Both products are good products.  But, as Prince said, the more commercial they go, the higher that will drive the price up.

I have taken both protein powders they offer and they are effective.  But, as time goes on, you get smarter and realize that there are lower cost alternatives out there that yield you the same results.  I have learned my lesson through wasting tons of money.
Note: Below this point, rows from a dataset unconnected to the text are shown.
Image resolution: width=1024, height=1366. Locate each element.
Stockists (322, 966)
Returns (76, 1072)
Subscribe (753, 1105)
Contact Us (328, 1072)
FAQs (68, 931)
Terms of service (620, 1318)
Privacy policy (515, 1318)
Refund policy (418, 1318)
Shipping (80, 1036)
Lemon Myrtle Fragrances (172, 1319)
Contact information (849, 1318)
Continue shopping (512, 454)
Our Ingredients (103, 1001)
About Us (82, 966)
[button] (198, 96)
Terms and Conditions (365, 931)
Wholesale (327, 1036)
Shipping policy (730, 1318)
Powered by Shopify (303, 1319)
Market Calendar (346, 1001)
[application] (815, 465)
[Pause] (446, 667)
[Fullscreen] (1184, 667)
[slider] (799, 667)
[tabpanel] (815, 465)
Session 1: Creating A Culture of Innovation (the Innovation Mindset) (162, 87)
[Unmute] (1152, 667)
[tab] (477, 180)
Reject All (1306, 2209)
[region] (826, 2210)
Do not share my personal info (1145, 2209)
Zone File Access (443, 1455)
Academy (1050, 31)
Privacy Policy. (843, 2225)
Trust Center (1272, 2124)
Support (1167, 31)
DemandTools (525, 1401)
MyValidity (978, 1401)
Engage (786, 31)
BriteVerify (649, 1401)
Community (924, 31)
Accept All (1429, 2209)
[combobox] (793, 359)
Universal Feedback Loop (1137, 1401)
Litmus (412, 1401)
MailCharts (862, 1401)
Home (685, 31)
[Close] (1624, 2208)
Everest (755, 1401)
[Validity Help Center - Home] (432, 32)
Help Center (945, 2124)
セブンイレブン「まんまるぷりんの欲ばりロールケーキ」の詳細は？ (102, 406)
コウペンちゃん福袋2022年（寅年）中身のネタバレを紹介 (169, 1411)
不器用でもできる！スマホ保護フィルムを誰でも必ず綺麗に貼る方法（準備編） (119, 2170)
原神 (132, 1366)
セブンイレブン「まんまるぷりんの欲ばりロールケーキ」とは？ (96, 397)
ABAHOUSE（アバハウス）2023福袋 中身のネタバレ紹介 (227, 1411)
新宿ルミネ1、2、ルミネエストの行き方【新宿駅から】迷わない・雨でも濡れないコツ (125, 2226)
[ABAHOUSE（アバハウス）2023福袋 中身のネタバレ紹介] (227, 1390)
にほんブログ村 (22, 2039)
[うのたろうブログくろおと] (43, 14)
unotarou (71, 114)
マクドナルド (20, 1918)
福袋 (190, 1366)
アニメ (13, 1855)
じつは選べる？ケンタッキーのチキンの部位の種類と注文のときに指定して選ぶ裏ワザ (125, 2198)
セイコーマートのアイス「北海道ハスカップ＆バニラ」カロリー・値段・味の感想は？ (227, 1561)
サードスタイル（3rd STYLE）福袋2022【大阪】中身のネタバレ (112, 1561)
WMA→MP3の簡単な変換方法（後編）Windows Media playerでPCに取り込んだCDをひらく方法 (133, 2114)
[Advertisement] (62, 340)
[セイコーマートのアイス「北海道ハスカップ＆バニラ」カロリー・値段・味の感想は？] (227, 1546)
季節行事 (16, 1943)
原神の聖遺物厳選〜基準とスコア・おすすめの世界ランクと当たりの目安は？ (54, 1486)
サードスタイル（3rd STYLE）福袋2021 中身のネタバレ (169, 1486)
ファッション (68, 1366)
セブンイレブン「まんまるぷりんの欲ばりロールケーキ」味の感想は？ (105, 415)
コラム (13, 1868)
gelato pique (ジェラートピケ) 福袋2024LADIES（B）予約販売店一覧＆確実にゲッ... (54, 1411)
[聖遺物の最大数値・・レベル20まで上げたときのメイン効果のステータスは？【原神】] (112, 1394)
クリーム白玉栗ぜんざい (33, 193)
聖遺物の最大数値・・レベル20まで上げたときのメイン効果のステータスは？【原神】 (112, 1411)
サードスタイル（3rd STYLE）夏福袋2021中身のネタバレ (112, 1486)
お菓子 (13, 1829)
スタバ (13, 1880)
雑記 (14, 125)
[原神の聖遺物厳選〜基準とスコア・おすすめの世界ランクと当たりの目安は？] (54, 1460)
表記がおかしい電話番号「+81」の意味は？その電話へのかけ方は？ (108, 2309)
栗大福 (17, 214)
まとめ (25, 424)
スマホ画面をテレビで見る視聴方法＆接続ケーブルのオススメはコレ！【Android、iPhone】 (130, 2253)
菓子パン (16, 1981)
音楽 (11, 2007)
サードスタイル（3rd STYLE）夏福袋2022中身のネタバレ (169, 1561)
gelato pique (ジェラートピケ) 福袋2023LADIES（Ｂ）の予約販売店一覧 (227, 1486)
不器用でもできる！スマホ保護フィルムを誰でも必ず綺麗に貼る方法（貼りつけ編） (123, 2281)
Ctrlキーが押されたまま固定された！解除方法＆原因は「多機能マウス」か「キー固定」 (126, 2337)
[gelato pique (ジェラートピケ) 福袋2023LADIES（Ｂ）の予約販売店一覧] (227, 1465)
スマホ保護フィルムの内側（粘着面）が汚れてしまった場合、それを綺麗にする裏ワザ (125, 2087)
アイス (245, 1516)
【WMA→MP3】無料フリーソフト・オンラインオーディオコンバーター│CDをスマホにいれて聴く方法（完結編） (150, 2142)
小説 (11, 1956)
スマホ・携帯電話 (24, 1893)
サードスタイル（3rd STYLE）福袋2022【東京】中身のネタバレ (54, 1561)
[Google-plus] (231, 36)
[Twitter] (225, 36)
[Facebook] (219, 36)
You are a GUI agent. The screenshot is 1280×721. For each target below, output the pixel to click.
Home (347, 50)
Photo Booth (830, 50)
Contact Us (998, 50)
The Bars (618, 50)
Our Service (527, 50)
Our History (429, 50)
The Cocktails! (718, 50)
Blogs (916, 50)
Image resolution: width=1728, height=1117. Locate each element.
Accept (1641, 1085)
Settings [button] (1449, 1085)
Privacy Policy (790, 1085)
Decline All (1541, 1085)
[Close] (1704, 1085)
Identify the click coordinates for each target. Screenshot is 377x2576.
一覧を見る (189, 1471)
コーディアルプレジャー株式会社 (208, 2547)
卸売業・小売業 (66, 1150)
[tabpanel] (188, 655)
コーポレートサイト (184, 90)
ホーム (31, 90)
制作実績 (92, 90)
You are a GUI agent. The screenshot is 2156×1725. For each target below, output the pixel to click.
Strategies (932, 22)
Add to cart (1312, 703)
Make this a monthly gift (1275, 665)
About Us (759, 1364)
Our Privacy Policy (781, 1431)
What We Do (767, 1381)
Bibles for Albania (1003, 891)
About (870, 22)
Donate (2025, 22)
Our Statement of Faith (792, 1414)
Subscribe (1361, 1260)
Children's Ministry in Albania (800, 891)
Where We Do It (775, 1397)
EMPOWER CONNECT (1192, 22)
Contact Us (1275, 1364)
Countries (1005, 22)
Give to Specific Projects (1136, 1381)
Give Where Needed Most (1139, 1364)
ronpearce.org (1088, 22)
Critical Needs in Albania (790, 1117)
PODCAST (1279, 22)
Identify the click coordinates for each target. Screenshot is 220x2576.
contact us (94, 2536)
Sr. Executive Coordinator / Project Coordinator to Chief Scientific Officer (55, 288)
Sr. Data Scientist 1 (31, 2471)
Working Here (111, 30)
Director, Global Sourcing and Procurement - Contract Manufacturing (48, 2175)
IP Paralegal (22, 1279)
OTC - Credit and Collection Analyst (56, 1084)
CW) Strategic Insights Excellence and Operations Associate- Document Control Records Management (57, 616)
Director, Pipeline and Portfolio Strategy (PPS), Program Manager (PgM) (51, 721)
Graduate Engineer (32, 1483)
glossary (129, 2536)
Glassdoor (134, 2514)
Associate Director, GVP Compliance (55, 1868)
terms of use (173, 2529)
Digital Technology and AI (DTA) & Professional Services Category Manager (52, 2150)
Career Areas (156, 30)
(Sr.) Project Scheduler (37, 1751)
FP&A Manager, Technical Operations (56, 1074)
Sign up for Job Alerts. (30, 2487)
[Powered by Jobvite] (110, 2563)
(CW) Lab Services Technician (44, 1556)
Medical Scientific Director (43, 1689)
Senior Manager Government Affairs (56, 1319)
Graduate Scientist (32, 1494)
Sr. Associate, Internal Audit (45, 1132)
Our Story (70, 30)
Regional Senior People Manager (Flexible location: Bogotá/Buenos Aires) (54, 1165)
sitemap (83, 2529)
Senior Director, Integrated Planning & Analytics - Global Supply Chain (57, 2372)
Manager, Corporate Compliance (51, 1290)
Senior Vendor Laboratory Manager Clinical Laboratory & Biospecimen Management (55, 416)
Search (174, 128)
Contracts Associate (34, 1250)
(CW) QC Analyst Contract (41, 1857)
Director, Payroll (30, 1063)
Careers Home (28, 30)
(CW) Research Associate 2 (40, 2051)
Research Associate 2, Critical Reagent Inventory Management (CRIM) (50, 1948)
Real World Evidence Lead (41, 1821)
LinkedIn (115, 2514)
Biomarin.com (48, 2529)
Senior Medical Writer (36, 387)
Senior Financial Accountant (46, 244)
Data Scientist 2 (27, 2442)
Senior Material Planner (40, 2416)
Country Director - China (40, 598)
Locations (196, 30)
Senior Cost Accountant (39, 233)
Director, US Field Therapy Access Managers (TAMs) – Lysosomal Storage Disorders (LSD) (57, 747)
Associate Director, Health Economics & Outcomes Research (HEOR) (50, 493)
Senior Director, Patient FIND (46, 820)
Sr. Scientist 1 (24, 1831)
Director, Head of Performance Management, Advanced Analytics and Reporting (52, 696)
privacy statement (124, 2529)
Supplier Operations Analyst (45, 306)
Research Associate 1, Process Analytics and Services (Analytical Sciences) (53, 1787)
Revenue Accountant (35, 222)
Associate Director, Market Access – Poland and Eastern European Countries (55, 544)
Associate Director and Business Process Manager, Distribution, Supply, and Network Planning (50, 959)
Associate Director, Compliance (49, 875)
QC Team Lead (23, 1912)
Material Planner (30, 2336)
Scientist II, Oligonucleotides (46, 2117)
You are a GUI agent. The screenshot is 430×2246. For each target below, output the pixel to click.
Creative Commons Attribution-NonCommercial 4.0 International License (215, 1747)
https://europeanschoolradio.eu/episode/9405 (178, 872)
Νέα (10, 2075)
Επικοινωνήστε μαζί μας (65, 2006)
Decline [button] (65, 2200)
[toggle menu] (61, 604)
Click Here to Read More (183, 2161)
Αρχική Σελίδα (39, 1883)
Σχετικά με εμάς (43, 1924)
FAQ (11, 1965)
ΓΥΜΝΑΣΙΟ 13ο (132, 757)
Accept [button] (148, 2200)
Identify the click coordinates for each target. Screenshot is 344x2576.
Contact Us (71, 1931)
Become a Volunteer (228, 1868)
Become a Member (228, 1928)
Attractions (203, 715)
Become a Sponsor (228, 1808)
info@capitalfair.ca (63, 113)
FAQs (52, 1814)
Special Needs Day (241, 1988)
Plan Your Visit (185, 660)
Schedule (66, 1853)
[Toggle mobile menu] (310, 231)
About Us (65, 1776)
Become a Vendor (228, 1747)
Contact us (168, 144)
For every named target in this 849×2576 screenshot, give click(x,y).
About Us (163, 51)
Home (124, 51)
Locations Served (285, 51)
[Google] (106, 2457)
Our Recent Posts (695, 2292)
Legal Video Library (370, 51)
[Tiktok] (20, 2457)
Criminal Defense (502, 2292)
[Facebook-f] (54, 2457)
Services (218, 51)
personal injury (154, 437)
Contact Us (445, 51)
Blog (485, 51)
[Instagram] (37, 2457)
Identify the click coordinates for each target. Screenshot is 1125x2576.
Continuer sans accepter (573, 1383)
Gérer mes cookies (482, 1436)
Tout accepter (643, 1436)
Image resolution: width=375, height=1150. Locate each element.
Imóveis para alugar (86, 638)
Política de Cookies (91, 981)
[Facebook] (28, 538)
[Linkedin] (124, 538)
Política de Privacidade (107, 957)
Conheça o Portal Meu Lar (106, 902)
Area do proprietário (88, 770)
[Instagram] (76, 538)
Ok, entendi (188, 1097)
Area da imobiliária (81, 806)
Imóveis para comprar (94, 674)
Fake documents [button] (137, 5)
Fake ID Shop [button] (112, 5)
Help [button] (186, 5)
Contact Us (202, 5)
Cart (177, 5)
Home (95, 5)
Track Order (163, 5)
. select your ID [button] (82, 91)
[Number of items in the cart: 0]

However, there are two products that ARE worth the money.  GAKIC by muscletech and SIZE-ON by Gaspari.  Though these are not protein powders, I have had great results from using these two products.


----------



## D-Lats (Mar 11, 2011)

Muscletech is shit. Gaspari is not my favourite company but there products are very effective ive found bpi(1mr) to be amazing and a decent price aswell IMO


----------



## djm6464 (Mar 11, 2011)

agreed...gaspari trumps MT, but that really isnt hard to do anyway

i like animal among the biggies, they good stuff outweighs the bad, muscle pharm is very good considering they are mainstream, assault is excellent stuff

i find the smaller companies like aps, pes primordial, make better products though, they market on forums, and use the saved coin to actually put good stuff out there.....there are a few others iv missed for sure


----------



## ebn2002 (Mar 11, 2011)

For some reason I always end up with all Optimum Nutrition products.  I think the price is right and the quality is there.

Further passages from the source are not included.